Cases such as Rieben’s are crossing my desk with greater frequency. The crime against the Maui property owner is referred to as “phishing,” and it’s a large and growing problem. If you’ve ever received an e-mail from a friend who claims to have been robbed in London and needs a quick loan, then chances are you know someone who has been phished. There were 67,677 reported phishing attacks during the last half of 2010, up from 48,244 in the first half of the year, according to the latest Global Phishing Survey.
The crime against Rieben? Simple theft. Someone stole $4,300 from her. Worse, she claimed that initially, everyone else involved in the transaction, including VRBO and representatives of the property, tried to slowly back away from her problem.
“The real property manager informed me that any e-mails, bookings or payments go through the company, not the owner, for all properties they represent,” she told me. “And VRBO is of course saying that there’s nothing they can do and that the e-mail probably was compromised on the owner’s end, not theirs.”
Doesn’t VRBO bear some responsibility? I asked Carl Shepherd, the co-founder of HomeAway, which owns VRBO, about phishing in general and Rieben’s situation specifically. The company has had 352 secondary phishing incidents this year, only a fraction of which have directly affected its customers, he says. He added that customers who hold the site responsible for phishing attacks don’t understand how VRBO works.
“They’re not renting from VRBO,” he says. Instead, they are being connected to one of 625,000 property owners through the site. VRBO is simply the middleman in the transaction, and it can’t control how the owners do business. He said that the site encourages them to use a secure system called Reservation Manager, which ensures that the money goes to the right person, but that it can’t force them to do so.
Rieben’s case is complicated by the fact that she had communicated with the real property manager as well as the fake owner, according to VRBO. The property manager, who had advertised on VRBO, had raised some red flags when Rieben told her that she’d communicated with the “owner” and had been offered a $4,300 rate during high season, which is an excellent, if not unheard of, rate.
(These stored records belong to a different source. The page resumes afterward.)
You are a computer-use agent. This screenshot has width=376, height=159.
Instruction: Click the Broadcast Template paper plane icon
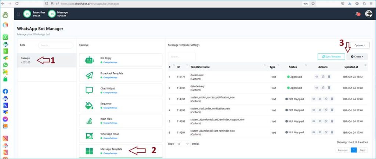point(89,75)
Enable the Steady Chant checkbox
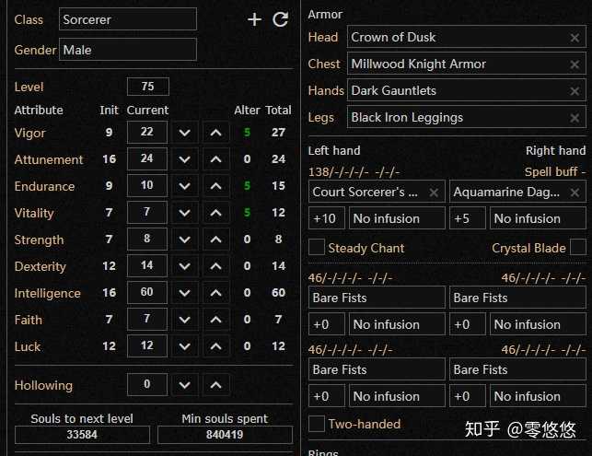This screenshot has height=456, width=592. click(x=317, y=248)
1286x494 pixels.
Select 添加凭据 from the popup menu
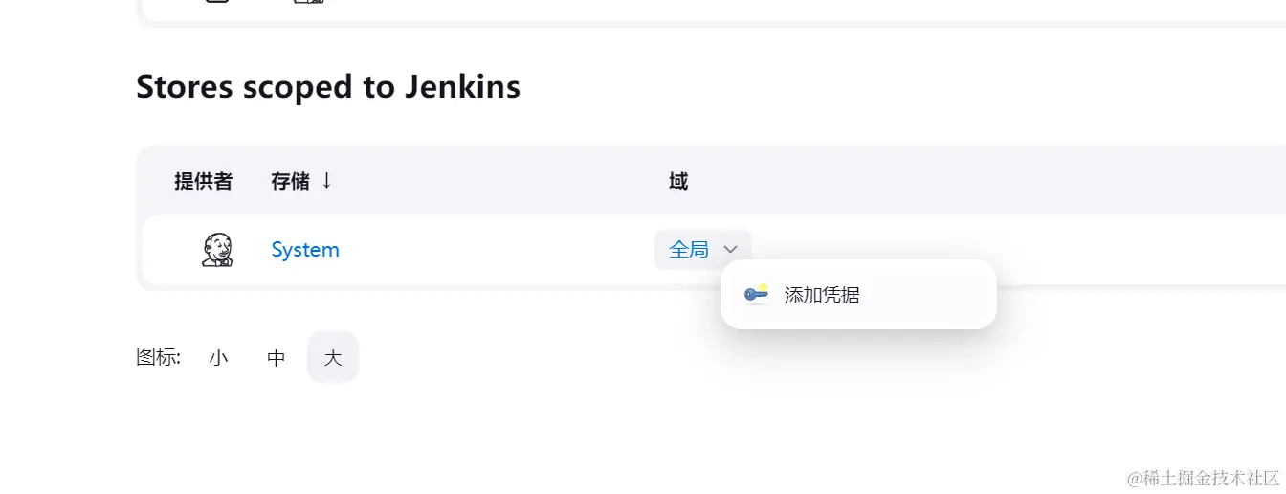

But VRBO also leaves its customers with the impression that they’re renting from a safe place. It offers an optional insurance policy called the “Carefree Rental Guarantee” that protects against misrepresentation, foreclosure or double-booking. Some customers also say that the site gives them an overall impression that they are more protected when they deal with VRBO as opposed to renting a vacation space found through an Internet search or an online classified site such as Craigslist.
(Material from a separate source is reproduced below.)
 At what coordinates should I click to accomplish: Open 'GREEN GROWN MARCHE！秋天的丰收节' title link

I mention this because I recently tried to help another VRBO customer named Amy Hutt, who had booked a rental in Bali for this fall. At least that’s what she thought. Her story is almost identical to Rieben’s; she believed that she was dealing with the owner right up until she wired her $2,000. Then the “owner” disappeared, along with Hutt’s money.
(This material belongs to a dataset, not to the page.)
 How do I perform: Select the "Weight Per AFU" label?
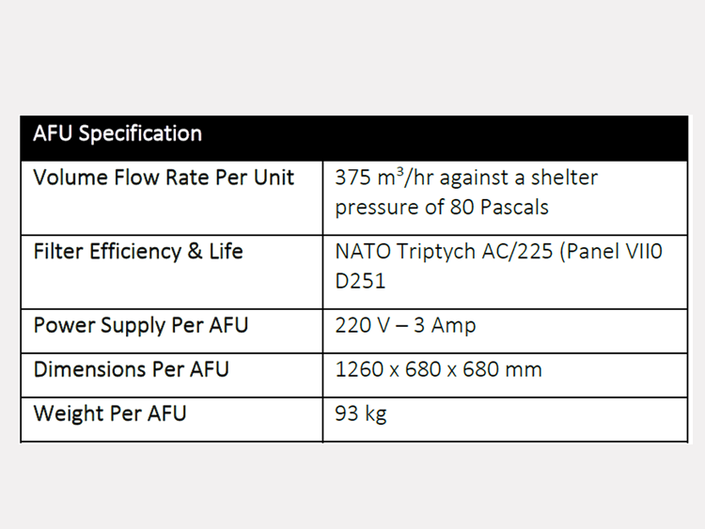click(x=110, y=413)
Hutt says that she had misgivings about wiring money to Bali but that when she expressed them, the scammer had a ready answer. Wiring the money, the phisher asserted, was her only option because it was a last-minute reservation.
Even though Hutt had bought the “Care Free Guarantee,” a VRBO representative said that it didn’t cover phishing attacks. So the criminals got to keep her money. But after I asked about her case, VRBO contacted the property owner, who agreed to let Hutt stay at the property.
VRBO’s standard operating procedure in a phishing incident is to suspend the advertisers’ listings until they offer travelers restitution. As I write this, it is hammering out a deal between Rieben and the condo owner in Maui that would give her a $4,300 credit.
That would be a happy ending for Rieben, and I sincerely hope that they can work something out. But the best way to guarantee a great vacation would be to follow one simple rule: Never, ever wire money. Once you hit “send,” it’s as good as gone.
VRBO, for its part, hopes that despite the phishing attacks, people will still recognize it as one of the best places to find a rental home. “We are the safest vacation rental site,” asserts Shepherd, claiming that “99.9 percent of our rentals are free of fraud. And we are constantly looking for ways to improve.”